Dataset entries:
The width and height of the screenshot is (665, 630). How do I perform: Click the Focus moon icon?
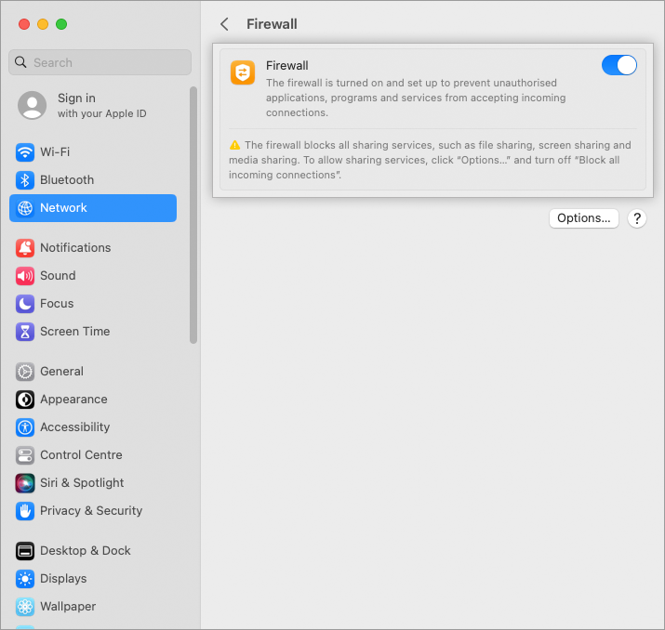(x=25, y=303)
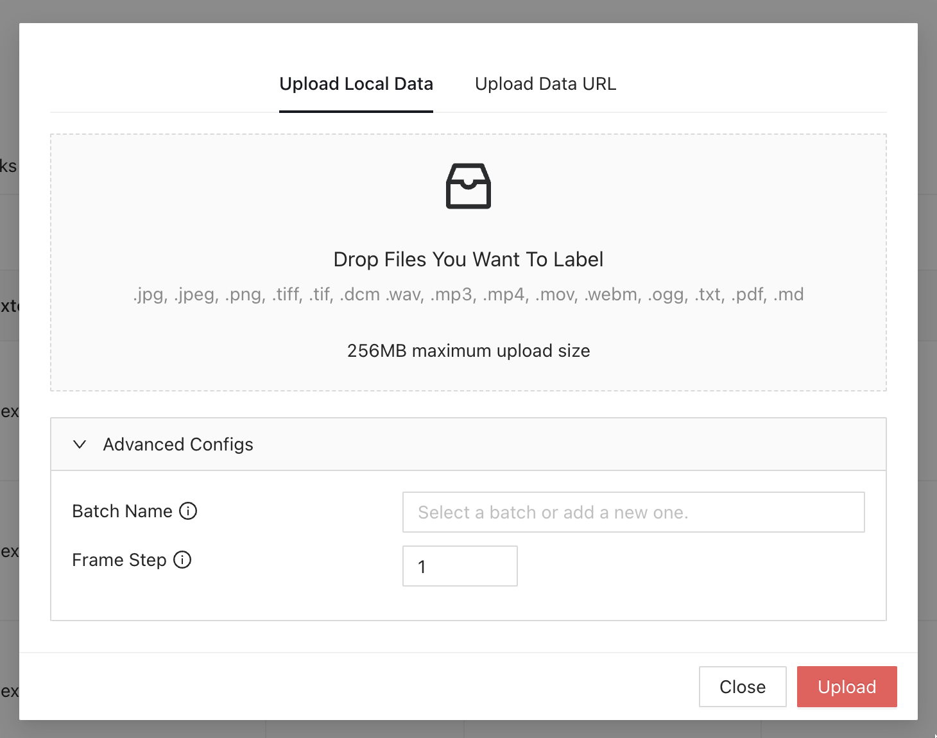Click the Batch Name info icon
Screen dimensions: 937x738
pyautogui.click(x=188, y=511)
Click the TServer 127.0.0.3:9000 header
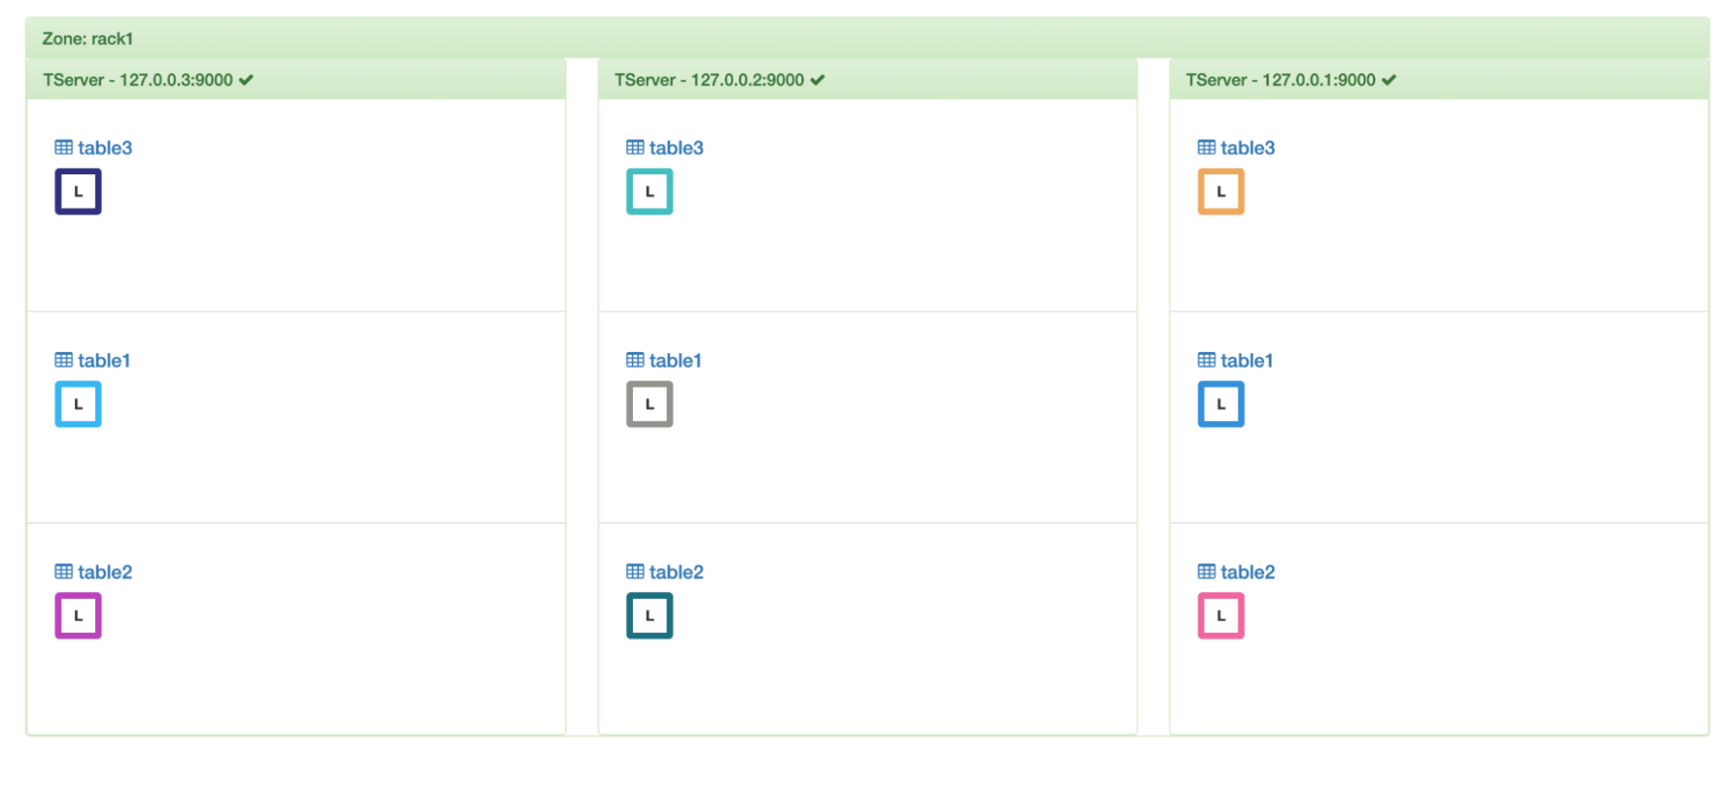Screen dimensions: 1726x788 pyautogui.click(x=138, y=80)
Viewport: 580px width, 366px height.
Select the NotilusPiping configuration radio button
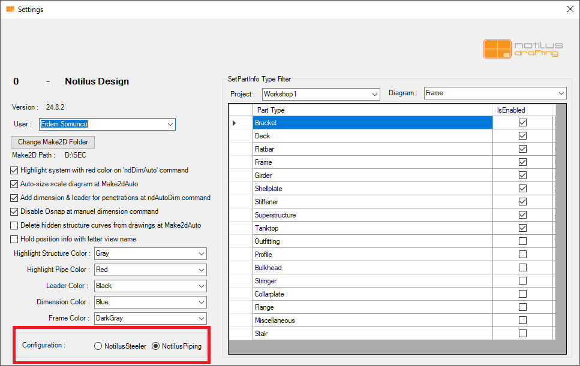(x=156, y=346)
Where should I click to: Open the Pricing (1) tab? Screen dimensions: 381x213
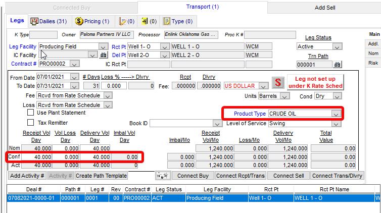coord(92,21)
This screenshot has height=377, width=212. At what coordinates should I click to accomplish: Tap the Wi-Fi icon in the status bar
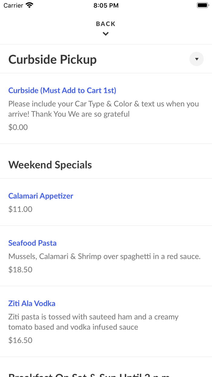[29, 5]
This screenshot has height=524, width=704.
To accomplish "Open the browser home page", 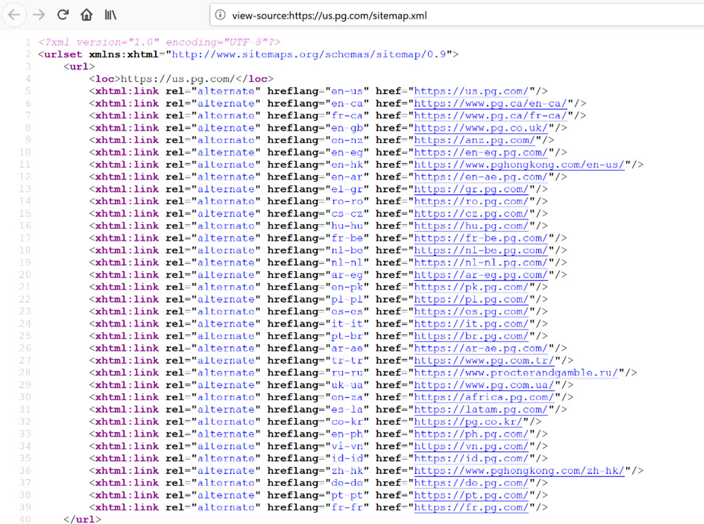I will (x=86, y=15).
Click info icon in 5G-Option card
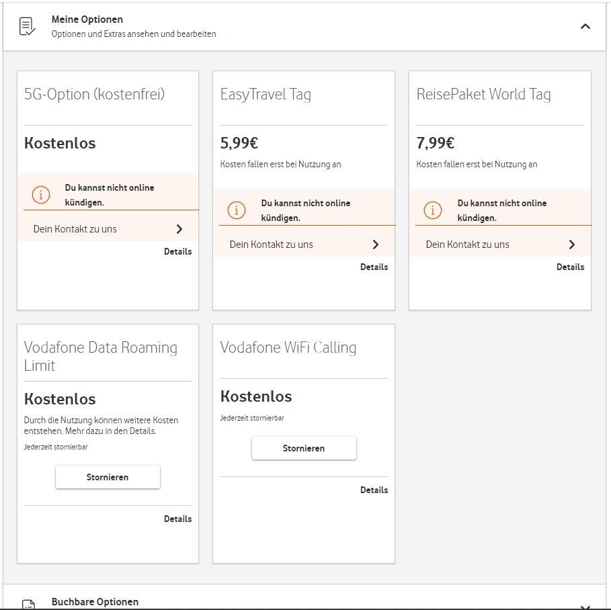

▸ WORK ORDER:
The answer must be an exact copy of the lines from the start of the records above through the line containing "This screenshot has height=524, width=704.", with no pictures in it.

▸ SOLUTION TO THIS PROBLEM:
The width and height of the screenshot is (665, 630). How do I perform: Click the Focus moon icon?
(x=25, y=303)
Click the Batch Name info icon
Screen dimensions: 937x738
pyautogui.click(x=188, y=511)
Click the TServer 127.0.0.3:9000 header
Screen dimensions: 1726x788 pyautogui.click(x=138, y=80)
Viewport: 580px width, 366px height.
Select the NotilusPiping configuration radio button
(x=156, y=346)
Where should I click to: Open the Pricing (1) tab? Screen dimensions: 381x213
coord(92,21)
This screenshot has height=377, width=212. At what coordinates should I click to accomplish: Tap the Wi-Fi icon in the status bar
[29, 5]
This screenshot has height=524, width=704.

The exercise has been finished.